The Pololu AltIMU-10 is an inertial measurement unit (IMU) and altimeter that features the same L3GD20 gyro and LSM303DLHC accelerometer and magnetometer as the MinIMU-9 v2, and adds an LPS331AP digital barometer. An I²C interface accesses ten independent pressure, rotation, acceleration, and magnetic measurements that can be used to calculate the sensor’s altitude and absolute orientation. The board operates from 2.5 to 5.5 V and has a 0.1″ pin spacing.
|Description||Specs (8)||Pictures (7)||Resources (18)||FAQs (1)||On the blog (3)|
New version available: This board has replaced by the newer AltIMU-10 v4, which uses newer sensors and offers several improvements over this product, including a wider maximum magnetic sensing range and better accuracy and stability from the gyroscope and barometer. The new v4 version is pin-compatible with this original AltIMU-10, but changes in I²C addresses and configuration registers might require some changes to software written for older versions (this should not be an issue if you are using our Arduino libraries).

• **SUPPLIED DATA**
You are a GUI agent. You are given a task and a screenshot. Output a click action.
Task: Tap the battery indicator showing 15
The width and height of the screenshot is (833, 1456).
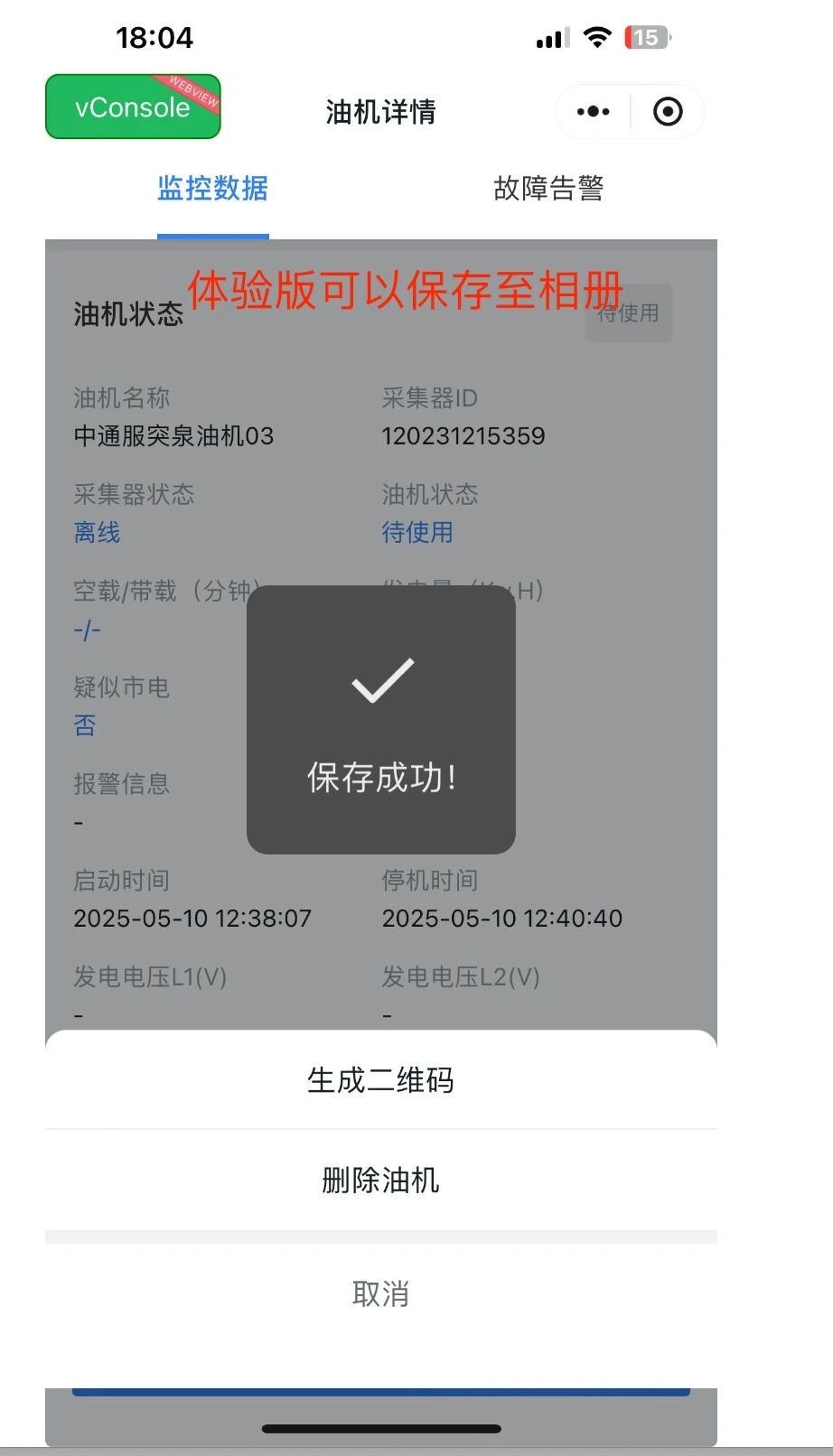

• **WHAT IS BEING ASKED**
From the AltIMU-10 product description, return the stretch from "The Pololu AltIMU-10" through "0.1″ pin spacing.", copied word for word. The material comes from a different source than the text.

• **FULL OUTPUT**
The Pololu AltIMU-10 is an inertial measurement unit (IMU) and altimeter that features the same L3GD20 gyro and LSM303DLHC accelerometer and magnetometer as the MinIMU-9 v2, and adds an LPS331AP digital barometer. An I²C interface accesses ten independent pressure, rotation, acceleration, and magnetic measurements that can be used to calculate the sensor’s altitude and absolute orientation. The board operates from 2.5 to 5.5 V and has a 0.1″ pin spacing.